Suddenly, through an act of Providence something fell from the book which Reverend Mother just then held in her hands. It was a small picture on which was also printed an Act of Reparation to the Most Holy Name of God, followed by an urgent warning to the people of France to make an effort to appease the anger of God aroused because of blasphemies. In fact, everything which was printed on this notice had a most striking resemblance to all the communications which I had received from our Lord on the topic of Reparation.

Reverend Mother was greatly astonished for she never even knew of the existence of this pamphlet until now.
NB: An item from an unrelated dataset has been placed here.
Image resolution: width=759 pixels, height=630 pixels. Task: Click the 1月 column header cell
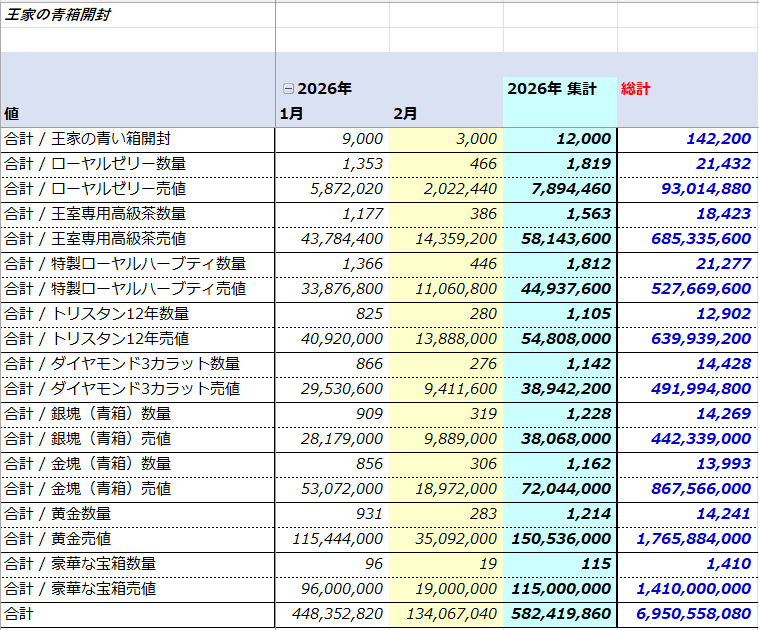pos(290,114)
As for me, I was ravished with joy for certainly here was a sign that our Lord came to my rescue by permitting this incident of the printed prayer to come to light at the very moment that I was opening my soul to our good Mother telling her about the anguish I endured in connection with being charged to promote this Work of Reparation, all of which still seemed to her but a chimera of my imagination.
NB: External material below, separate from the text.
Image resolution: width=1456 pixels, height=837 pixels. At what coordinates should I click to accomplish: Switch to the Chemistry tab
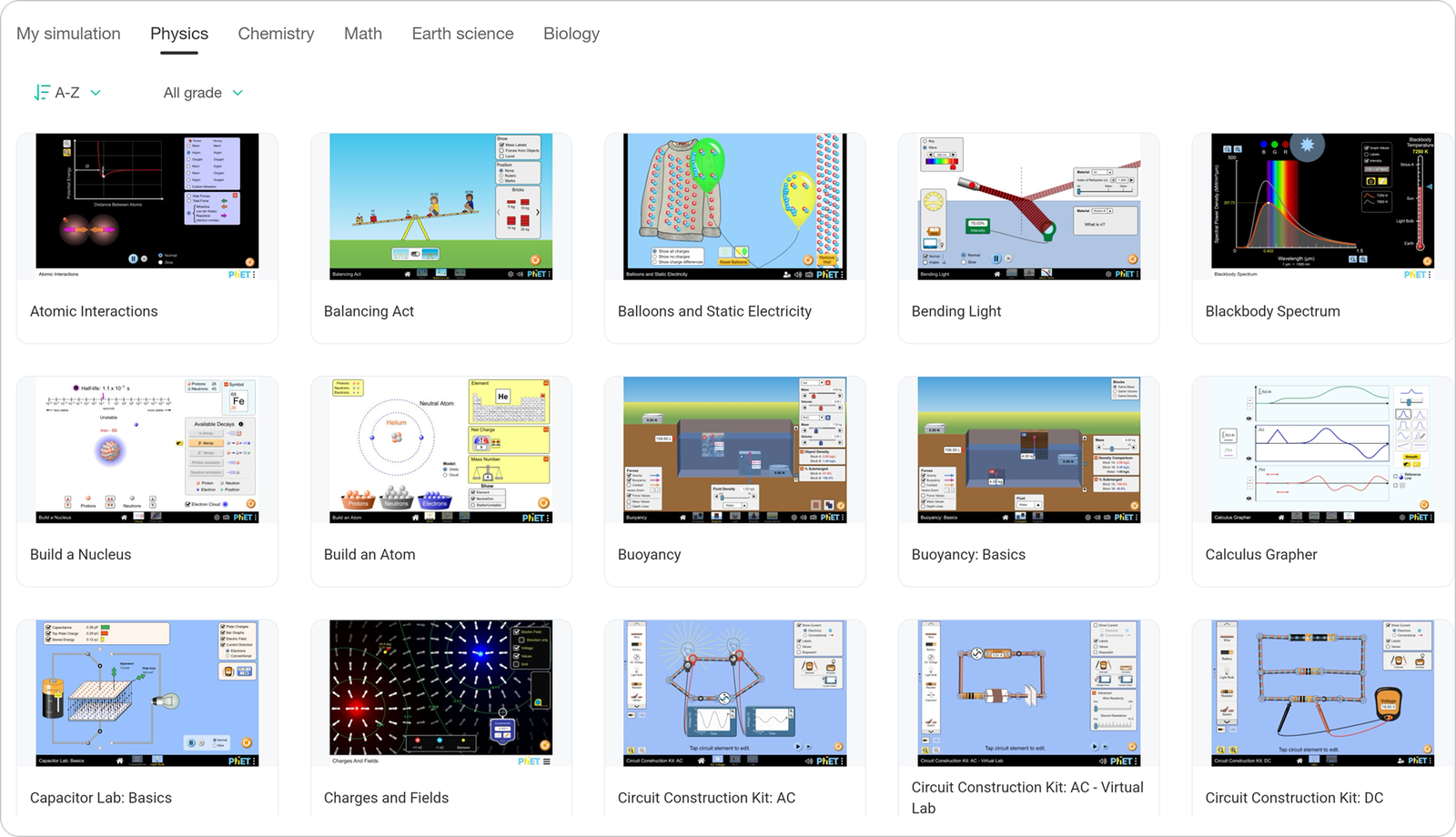coord(276,34)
Examining the pamphlet, Reverend Mother noted that it had been printed in 1819 by Monsignor Soyer, at that time the Vicar General of Poitiers, and later the Bishop of Lucon. The pamphlet was entitled Warning to the People of France. Under a sub-title, "Reparation will appease the anger of God," the pamphlet went on to explain that blasphemies were rampant and that they were drawing down the anger of God, all of which was exactly what our Lord had been telling me.

Turning to me with a smile, our good Mother now said to me somewhat amused:

"Sister, if I did not know you as well as I do, I might take you to be a sorceress," to which I replied:

"Reverend Mother, it is the Holy Angels who have placed this pamphlet in your hands."

I was quite sure of this for I had invoked them before coming to speak with the prioress, and undoubtedly the Holy Angels came to my assistance by making this particular book come into notice at the moment. It turned out too that not only was Reverend Mother and I completely unacquainted with the existence of the pamphlet in question, but none of the sisters in the house had ever known of it until then.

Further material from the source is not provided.